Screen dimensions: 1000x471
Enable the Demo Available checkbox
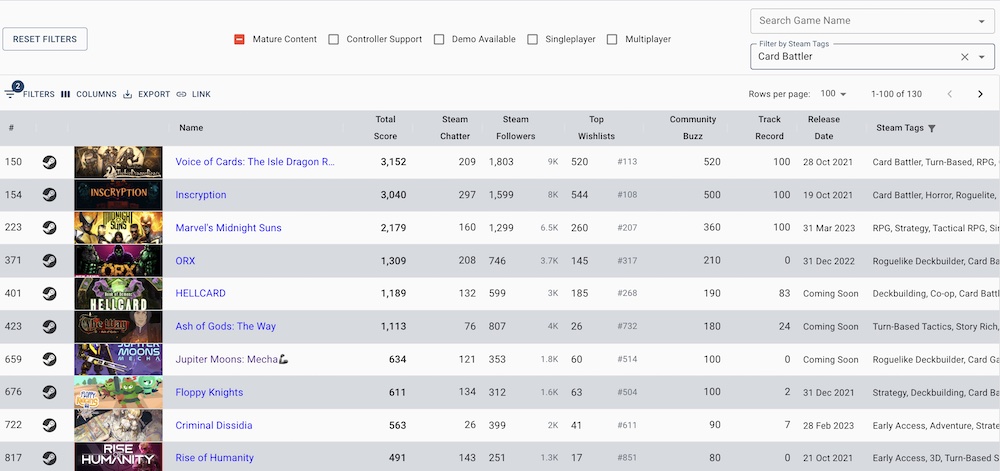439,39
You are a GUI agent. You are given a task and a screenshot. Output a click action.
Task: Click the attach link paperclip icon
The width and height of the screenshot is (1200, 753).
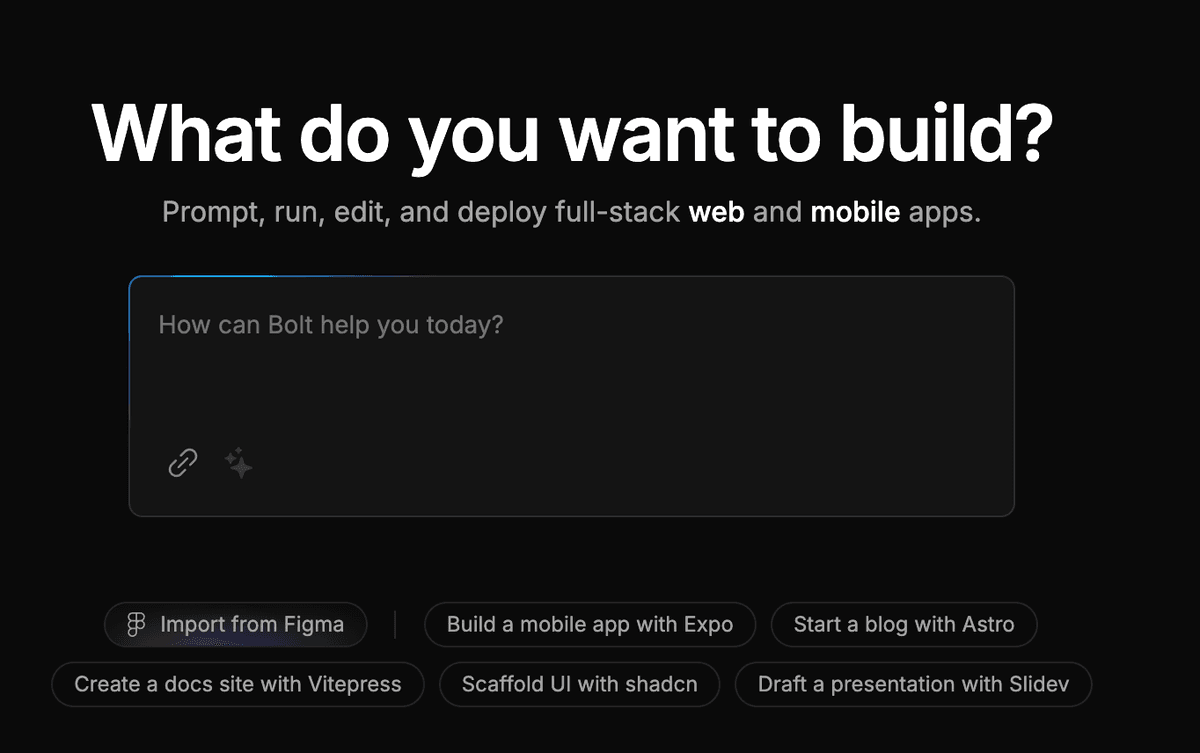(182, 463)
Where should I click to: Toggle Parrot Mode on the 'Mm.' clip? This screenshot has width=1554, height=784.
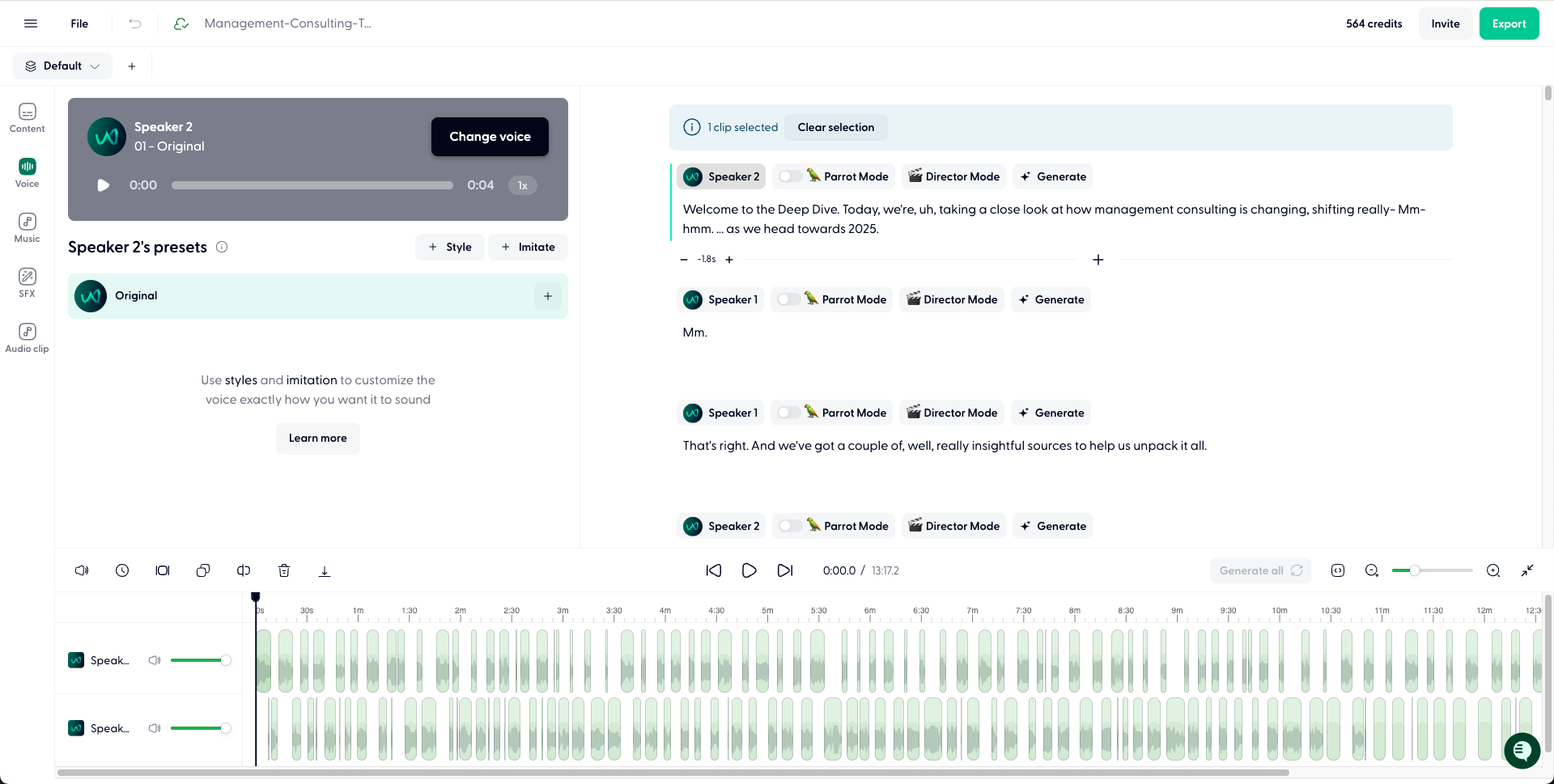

What the task requires — Everything in the records above must be restated verbatim, save for the pictures.

Output of the exercise —
Screen dimensions: 1000x471
Enable the Demo Available checkbox
439,39
You are a GUI agent. You are given a task and a screenshot. Output a click action.
Task: Click the attach link paperclip icon
The width and height of the screenshot is (1200, 753).
(182, 463)
Where should I click to: Toggle Parrot Mode on the 'Mm.' clip? This screenshot has width=1554, height=784.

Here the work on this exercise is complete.